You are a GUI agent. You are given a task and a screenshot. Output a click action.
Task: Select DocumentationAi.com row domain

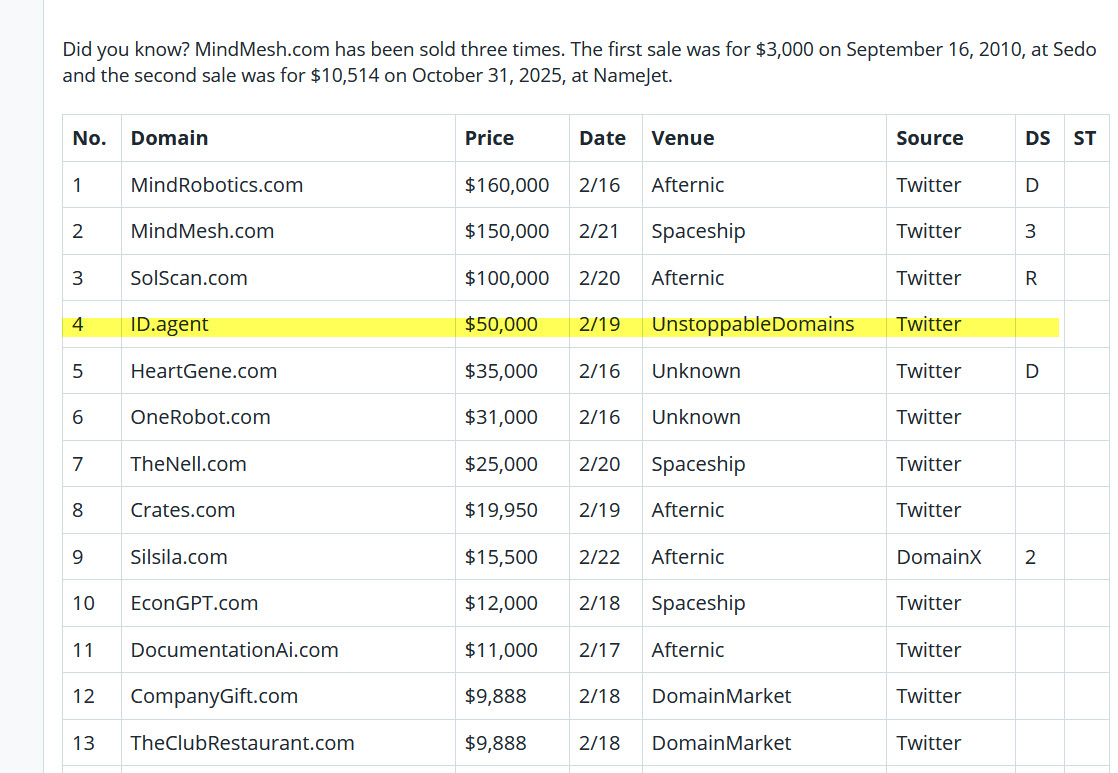coord(234,650)
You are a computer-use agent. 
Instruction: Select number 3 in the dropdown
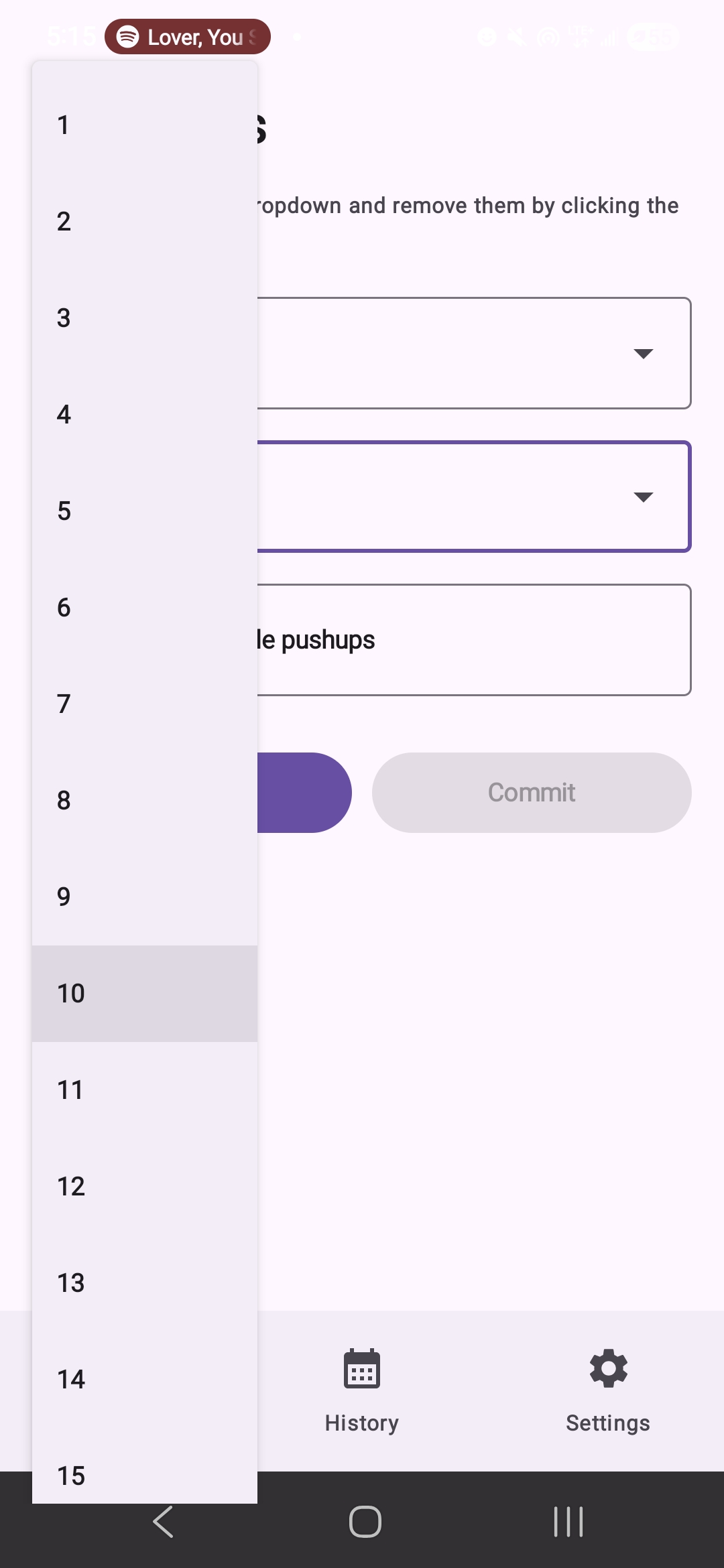[x=145, y=318]
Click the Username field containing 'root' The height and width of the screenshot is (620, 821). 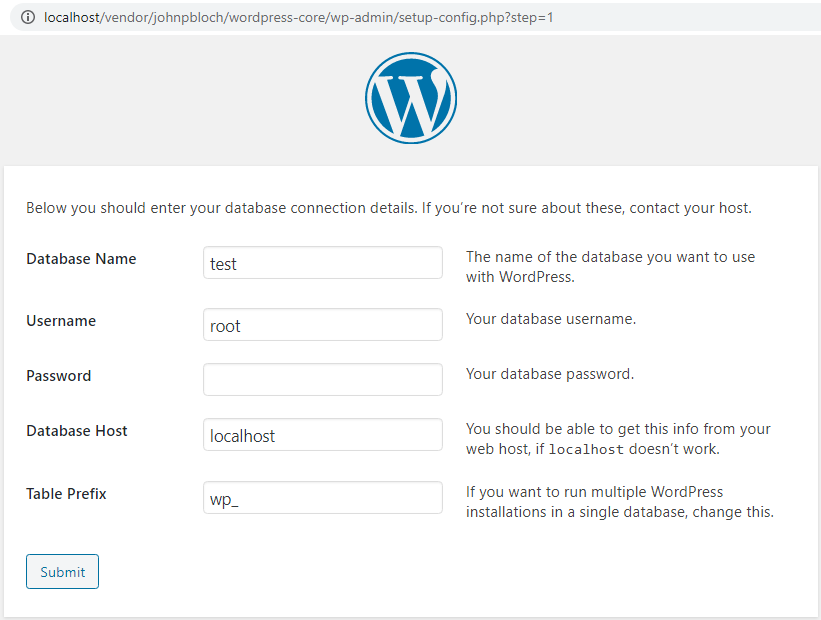click(322, 325)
☆ ☆ ☆
| EXERCISE DESCRIPTION |
Show all lines from the data above in which the word "agent" appears.

| REPLY |
You are a GUI agent. You are given a task and a screenshot. Output a click action.
You are a computer-use agent. 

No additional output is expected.